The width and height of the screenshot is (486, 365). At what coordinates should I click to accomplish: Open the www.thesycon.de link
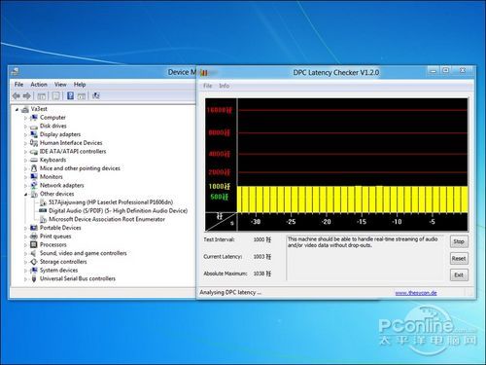[416, 293]
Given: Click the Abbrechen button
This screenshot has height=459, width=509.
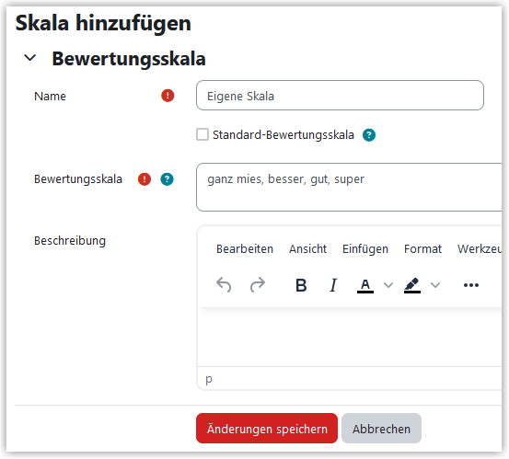Looking at the screenshot, I should (381, 429).
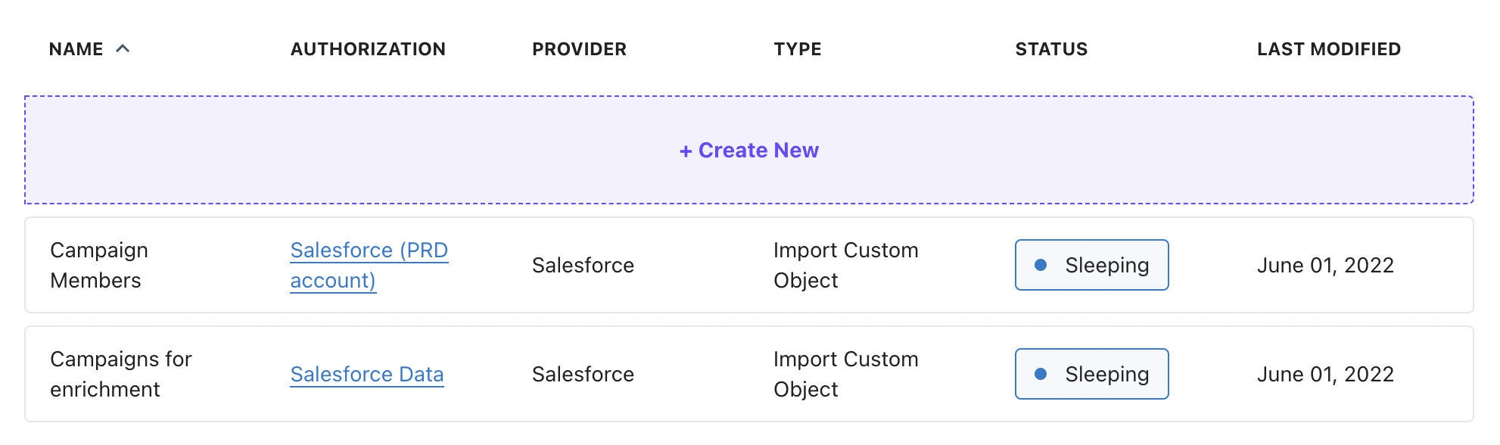Open the Salesforce Data authorization link
1500x445 pixels.
point(367,374)
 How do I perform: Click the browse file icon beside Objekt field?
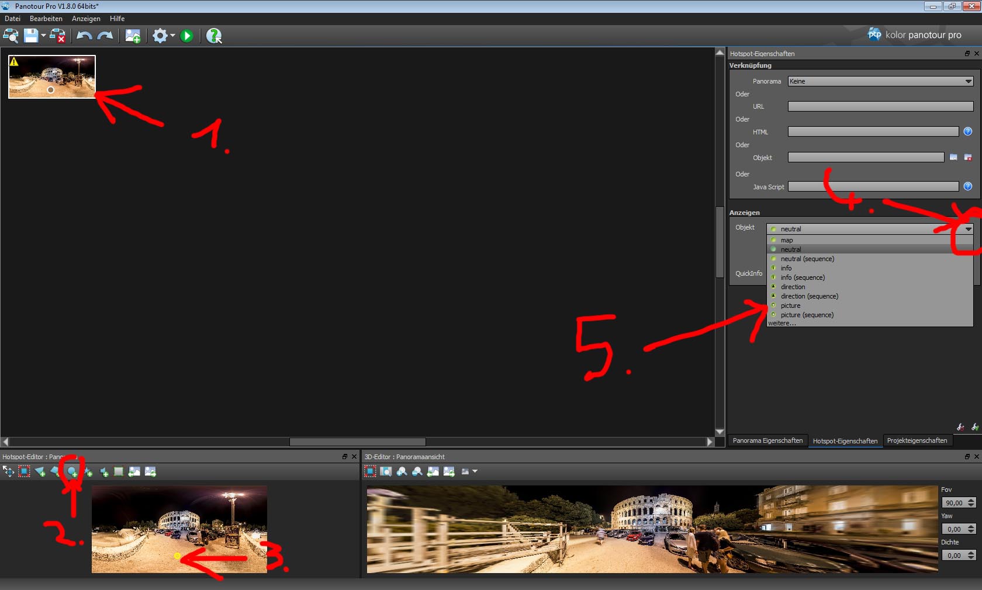pyautogui.click(x=953, y=157)
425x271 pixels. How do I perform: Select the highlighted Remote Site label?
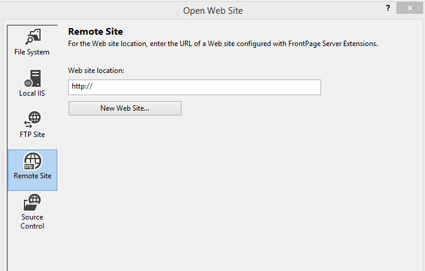tap(32, 176)
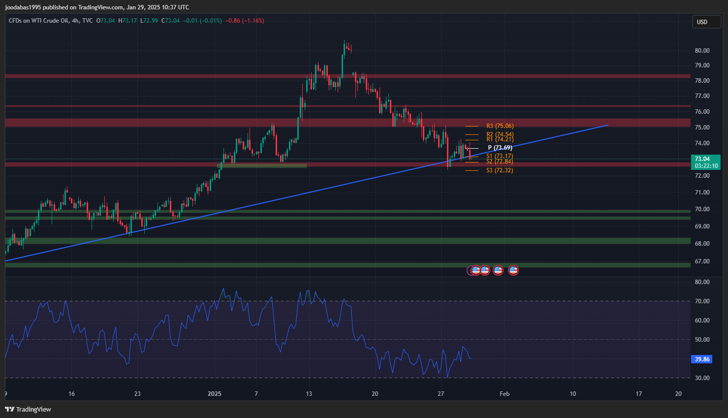Click the candlestick peak above 80.00

click(345, 44)
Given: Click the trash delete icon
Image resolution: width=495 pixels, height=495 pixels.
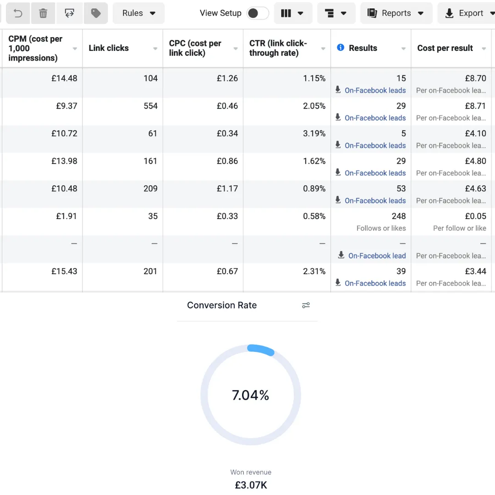Looking at the screenshot, I should (43, 13).
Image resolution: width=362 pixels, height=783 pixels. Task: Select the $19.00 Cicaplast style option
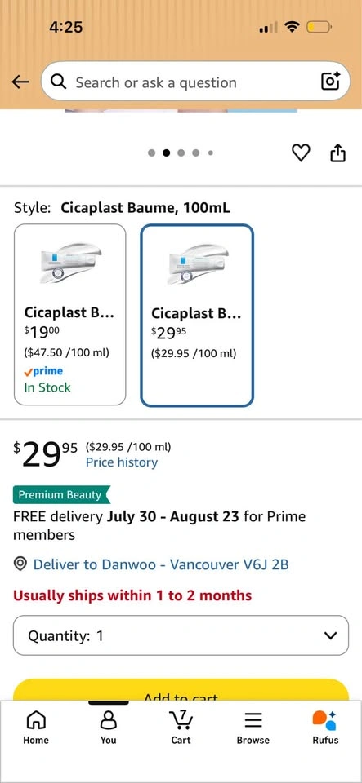[x=70, y=315]
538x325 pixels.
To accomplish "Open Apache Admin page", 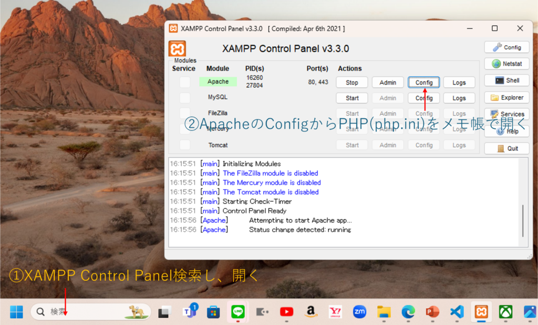I will click(388, 83).
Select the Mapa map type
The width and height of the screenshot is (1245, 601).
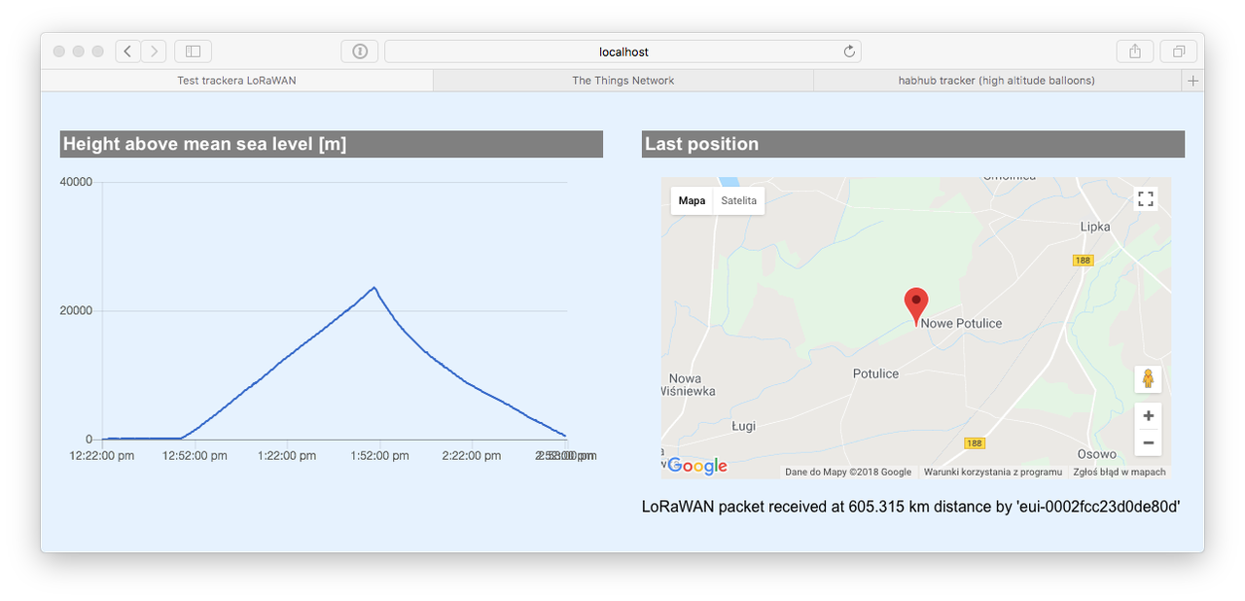pos(692,201)
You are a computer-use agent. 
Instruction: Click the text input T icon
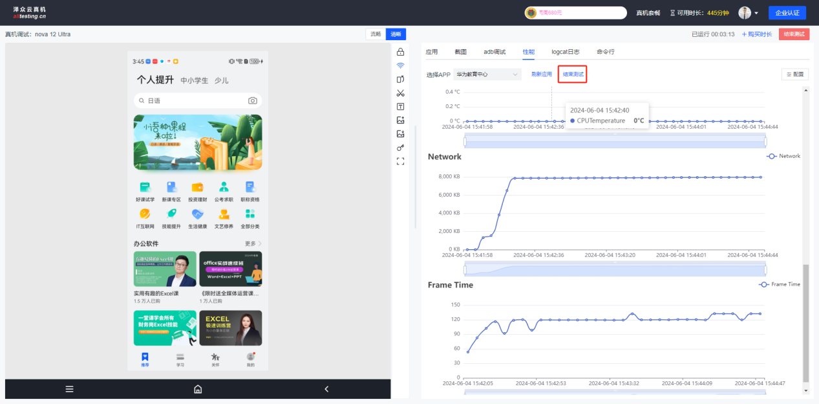[400, 106]
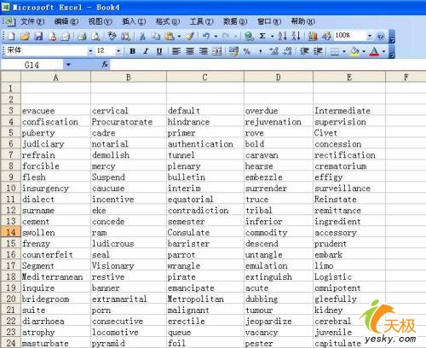Screen dimensions: 426x348
Task: Select row 14 header
Action: click(x=11, y=232)
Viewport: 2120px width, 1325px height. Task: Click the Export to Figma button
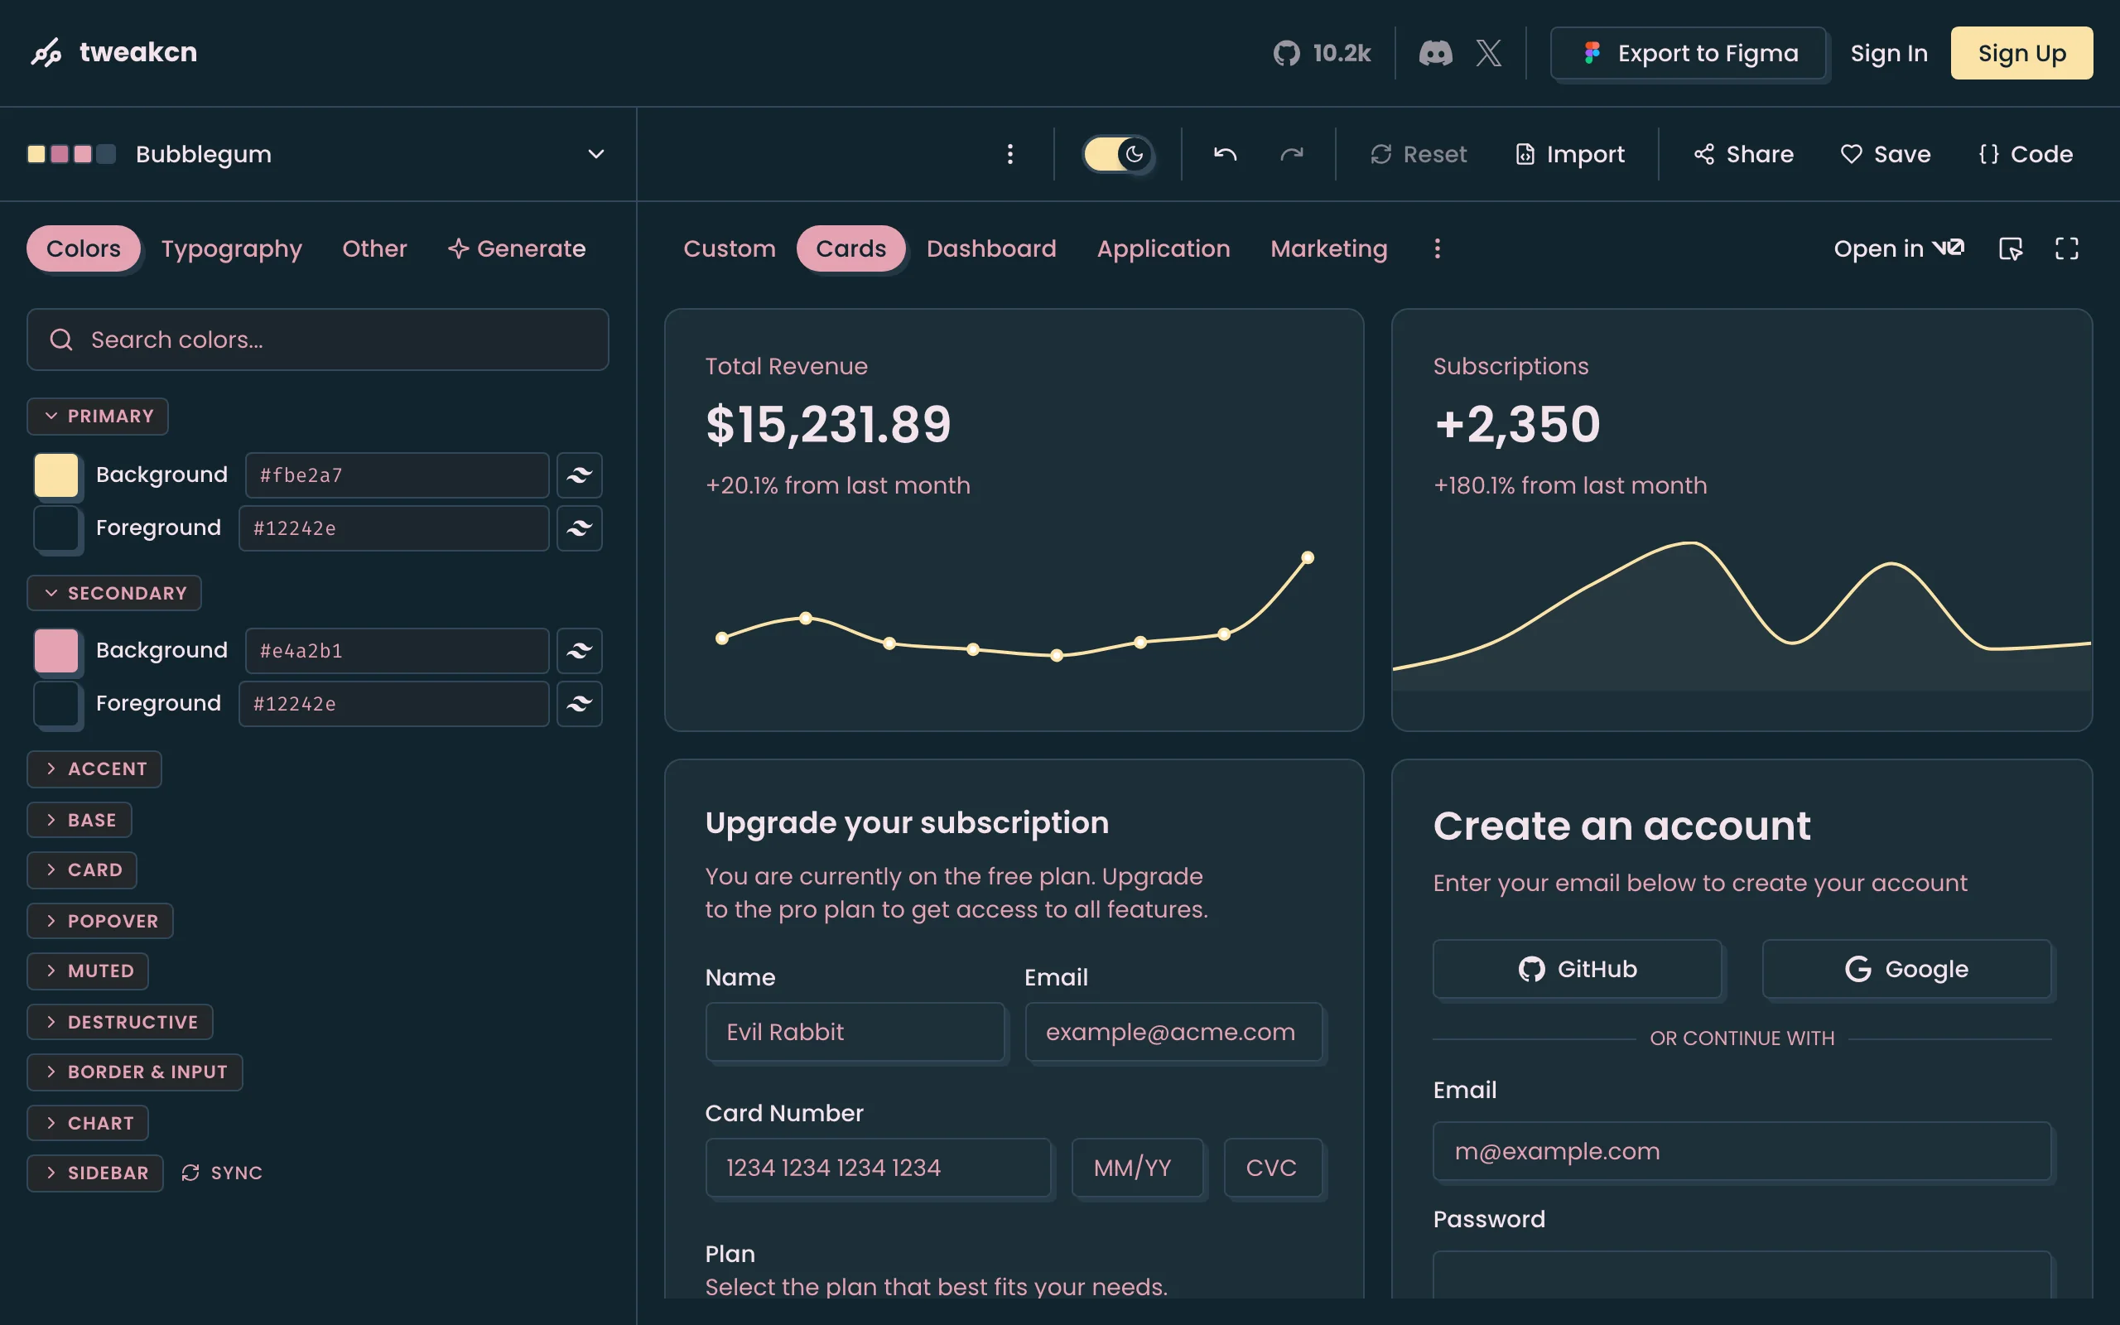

———

▸ Your assignment: Write out exactly the lines from the line holding "The width and height of the screenshot is (1245, 601)." through the last line of the records above, inclusive, and nothing more. Leave out the pictures.

▸ Response to the exercise:
The width and height of the screenshot is (1245, 601).
pos(692,201)
You are a computer-use agent. 
Instruction: Click the text input T icon
[400, 106]
Screen dimensions: 426x348
Task: Select row 14 header
Action: click(x=11, y=232)
Viewport: 2120px width, 1325px height. Task: Click the Export to Figma button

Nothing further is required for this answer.